Die Idee dahinter ist, eine einprägsame Grafik zu haben, die auch alleinstehend deutlichen Wiedererkennungswert hat.

Gruß hpvw


----------



## zioProduct (7. November 2005)

Hmm, die Löwin gönnte mann besser "zeigen" wenn man ihren ganzen Körper sieht, zB im Sprung, schwarz weiss find ich gut, da umso schlichter ein Logo umso besser, was Ich würde die Löwin von links unten Hervorspringen lassen, und "fast" in das Carinthian eintauchen lassen, dazu findi ich die kleine Cheerleaderin irgend wie störend, ich weiss auch nicht, das macht aus dem ganzen ne "Kindergruppe" oder so.
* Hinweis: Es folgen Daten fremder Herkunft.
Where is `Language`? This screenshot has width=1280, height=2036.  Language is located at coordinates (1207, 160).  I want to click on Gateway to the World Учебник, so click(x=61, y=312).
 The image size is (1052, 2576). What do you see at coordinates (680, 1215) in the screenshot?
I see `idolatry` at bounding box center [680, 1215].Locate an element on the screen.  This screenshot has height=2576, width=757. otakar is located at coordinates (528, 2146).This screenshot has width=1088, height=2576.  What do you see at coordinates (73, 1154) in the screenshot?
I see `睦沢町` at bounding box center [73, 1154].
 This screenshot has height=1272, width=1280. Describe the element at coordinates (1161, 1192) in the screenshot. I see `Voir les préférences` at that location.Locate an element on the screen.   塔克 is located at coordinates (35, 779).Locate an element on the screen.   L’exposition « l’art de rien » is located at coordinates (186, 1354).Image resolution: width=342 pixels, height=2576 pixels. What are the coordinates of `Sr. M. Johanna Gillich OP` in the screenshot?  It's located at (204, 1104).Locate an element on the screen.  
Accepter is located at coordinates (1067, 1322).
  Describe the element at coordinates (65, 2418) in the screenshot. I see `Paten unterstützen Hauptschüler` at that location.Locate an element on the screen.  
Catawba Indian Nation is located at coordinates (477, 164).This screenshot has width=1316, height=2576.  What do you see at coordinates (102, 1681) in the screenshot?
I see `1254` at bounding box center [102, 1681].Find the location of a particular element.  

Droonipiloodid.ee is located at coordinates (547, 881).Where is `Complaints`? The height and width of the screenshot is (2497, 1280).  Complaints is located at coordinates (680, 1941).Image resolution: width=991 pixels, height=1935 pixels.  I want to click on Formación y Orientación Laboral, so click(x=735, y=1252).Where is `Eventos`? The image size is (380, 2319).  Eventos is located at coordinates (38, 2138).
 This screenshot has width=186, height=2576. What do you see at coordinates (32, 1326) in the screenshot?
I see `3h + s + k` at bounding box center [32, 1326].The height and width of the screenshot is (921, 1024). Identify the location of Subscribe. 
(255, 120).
Eine idee, wäre zB auch die Silluette eine Chearleader Pyramiede zu haben, mit der Schrift dazu, und falls nötig noch irgend wie die Löwin oder so.

Es gefällt mir wie gesagt, aber es gefällt auch nicht... Schwer zu sagen  :suspekt: 

Mach weiter, kommt bestimmt was feines raus


----------



## Duddle (7. November 2005)

zioProduct hat gesagt.:
			
		

> die Löwin von links unten Hervorspringen lassen



Ne, da ist dann zu schnell eine Assoziation mit Puma geweckt.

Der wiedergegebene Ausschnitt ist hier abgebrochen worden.